August Market Update

Listing prices are up, sellers are holding on, and some buyers are pulling back! That’s the gist of the monthly housing report for August. Like June and July, August proved to be a very interesting month for home sales that threw its fair share of curveballs. We’re still seeing that “parallel” market trend of increasing home prices in the face of decreasing home sales. Many would-be sellers predictably decided to “stay put” this summer in response to elevated interest rates. Let’s take a closer look at exactly where the market stands as summer 2023 comes to a close.

 

Fewer Homes Are Being Listed

Let’s start with the biggest piece of news that can be extracted from the August 2023 housing numbers. According to Realtor.com, the number of homes actively for sale decreased by 7.9% compared to August of last year. Additionally, the total number of unsold homes decreased by 9.2% compared to last year. This means that competition continues to be a real thorn in the sides of hopeful buyers.

While many people had predicted a shift to a buyer’s market this summer, a dwindling inventory means that trends tied to bidding wars and unflinching sellers are continuing to drive the closing process. As expected, sellers are continuing to “sit on” their homes instead of upgrading out of concern over high interest rates. Pre-2021 buyers who were locked into rates around 3% simply don’t feel motivated to make the leap to a 7% rate on a new loan just to be able to cash in on their equity.

Interest-rate reluctance probably accounts for a big part of why the number of new listed homes for August stands at 7.5% below last year’s levels. The scramble for homes is fiercest in major cities. Reports show that the number of homes for sale in the nation’s 50 largest metro areas decreased by 13% compared to August of 2022.

While inventory this summer remained historically low, we did see a slight jump of 3.5% between July and August. This is interesting because the typical July-to-August growth rate stays below 1%. Of course, it’s important to keep in mind that all regions in the country are still seeing active inventory down 30% to 60% compared to pre-pandemic levels whenever we’re talking about more inventory hitting the market.

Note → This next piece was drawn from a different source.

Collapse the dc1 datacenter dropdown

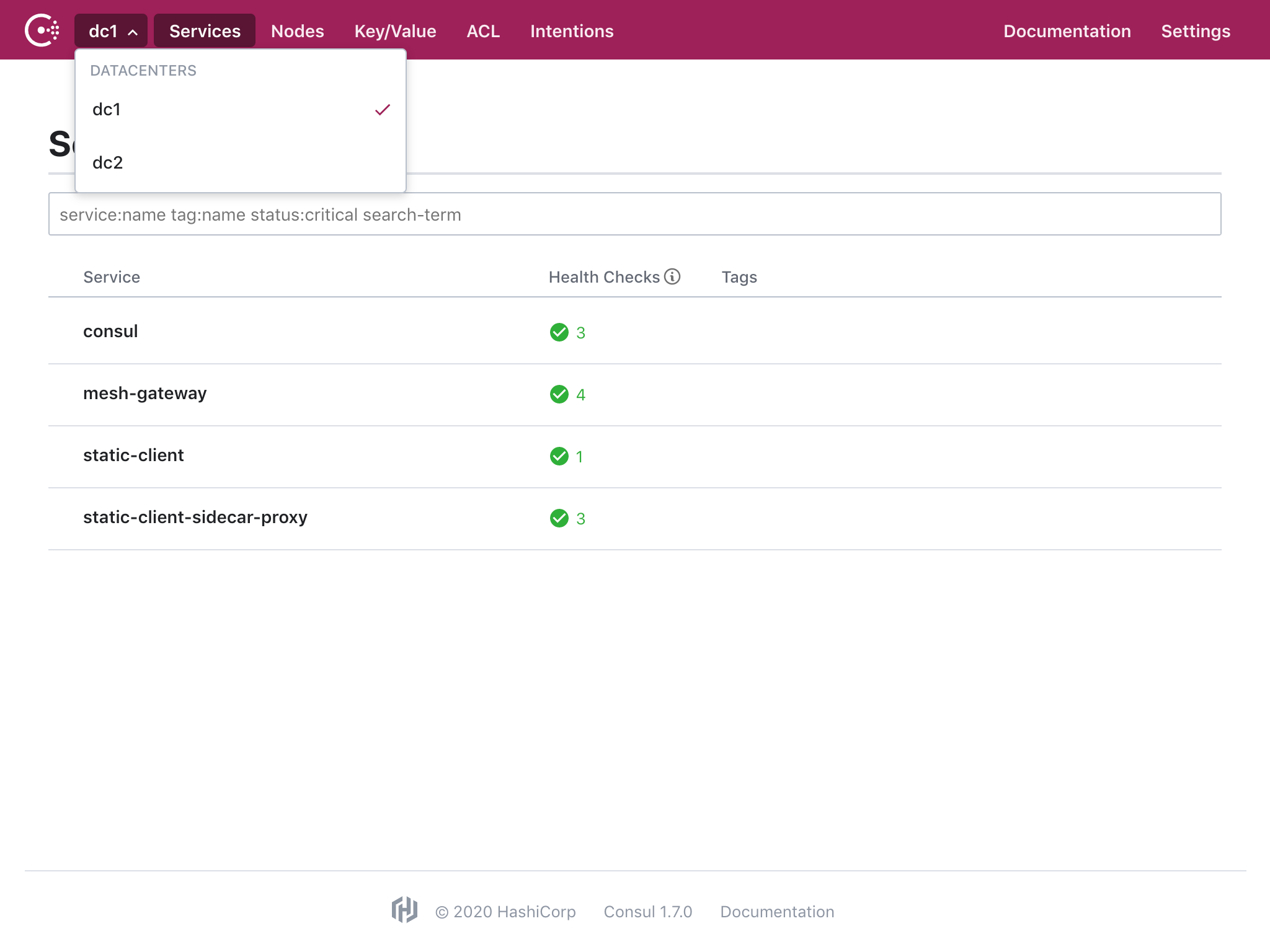(x=111, y=31)
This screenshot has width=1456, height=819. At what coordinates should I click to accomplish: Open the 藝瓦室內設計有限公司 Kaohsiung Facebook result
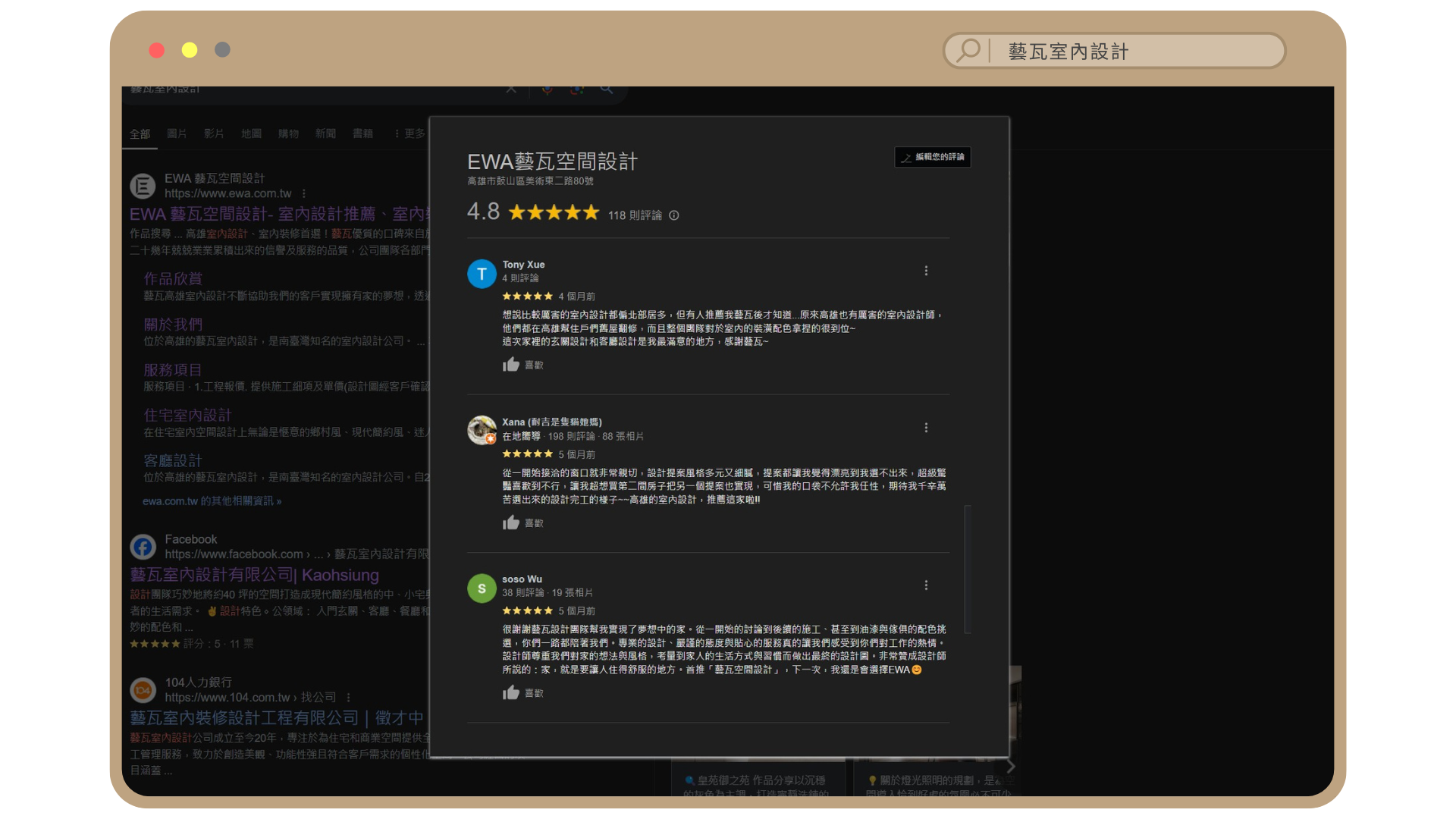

Homes are still being scooped up quickly. Once homes finally made it to the market this summer, they were spending an average of 46 days on the market. While this is still around 13 days shorter compared to pre-2020 averages, homes sat five days longer this August compared to the same time last year.

 

Trends in August 2023 Home Prices

It shouldn’t be shocking to anyone by now that home prices for August remain “all over the place.” With home prices increasing 0.7% compared to last year, prices technically rose in August. However, this slight increase comes after a two-month streak of annual price declines. It seems clear that prices have been bolstered by an underlying fear of scarcity among buyers. With construction activity continuing to lag in relation to demand, low inventory is expected to remain a driving factor for the foreseeable future.

The big news on price is that there really is no big news. Median listing prices are looking stable in relation to where we’ve seen them for the past 12 months. The real fluctuating factor continues to be the interest rate. The Federal Reserve announced the seventh consecutive increase to the federal funds rate in August. Chair Jerome Powell stated that the Fed would continue to raise rates further as part of an effort to get the inflation level down to the federal goal of 2%.

 

Interest Rates Continue to Impact the Market

While buyers aren’t getting big surprises with home prices this summer, they are paying much more to finance their homes this August compared to last August. In fact, the average buyer who is financing 80% of their home today is paying 21.7% more compared to the same buyer one year ago. The average mortgage rate for the week starting on Aug. 29 was 7.18%. Will the rates come down in time to shake up the pre-holiday fall market before the notorious December and January slowdowns?

“All Federal Open Market Committee (FOMC) members believe that rates will be stable or higher through 2023 before slowly coming down in 2024–2025 to settle at a comfortable 2.5% for the longer-term,” according to a CNNC report. If true, this could make an August 2024 market look wildly different from the August 2023 market. However, it’s important to remember that many experts predicted that 2023’s rates would ultimately be lower than 2022’s rates. For buyers, betting on a buyer’s market for next summer instead of taking a look at what ends up on the market after the haze from the summer buying frenzy has cleared could be a mistake.